IQR Demo Application¶

Interactive Query Refinement or “IQR” is a process whereby a user provides an examplar image or images and a system attempts to locate additional images from an archive that a simimilar to the examplar(s). The user then adjudicates the results by identifying those results that match their search and those results. The system then uses those adjudications to attempt to provide better, more closely matching results refined by the user’s input.

SMQTK IQR Workflow

Overall workflow of an SMQTK based Interactive Query Refinement application.

The IQR application is an excellent example application for SMQTK as it makes use of a broad spectrum of SMQTK’s capabilities. In order to characterize each image in the archive so that it can be indexed, the DescriptorGenerator algorithm is used.
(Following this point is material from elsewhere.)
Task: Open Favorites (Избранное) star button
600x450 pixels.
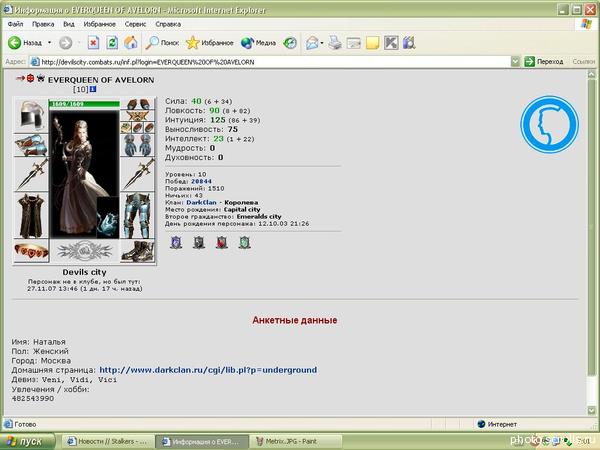Action: coord(206,43)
The NearestNeighborsIndex is used to understand the relationship between the images in the archive and the RelevancyIndex is used to rank results based on the user’s positive and negative ajudications.

SMQTK comes with a web based application that implements an IQR system using SMQTK’s services as shown in the SMQTK IQR Workflow figure.

Running the IQR Application¶

In order to run the IQR demonstration application, you will need an archive of imagery. SMQTK has facilities for creating indexes that support 10’s or even 100’s or 1000’s of thousands of images we’ll be using simpler implementations for this example. As a result, we’ll use a modest archive of images. The Leeds Butterfly Dataset will serve quite nicely. Download and unzip the archive (which contains over 800 images of different species of butterflys).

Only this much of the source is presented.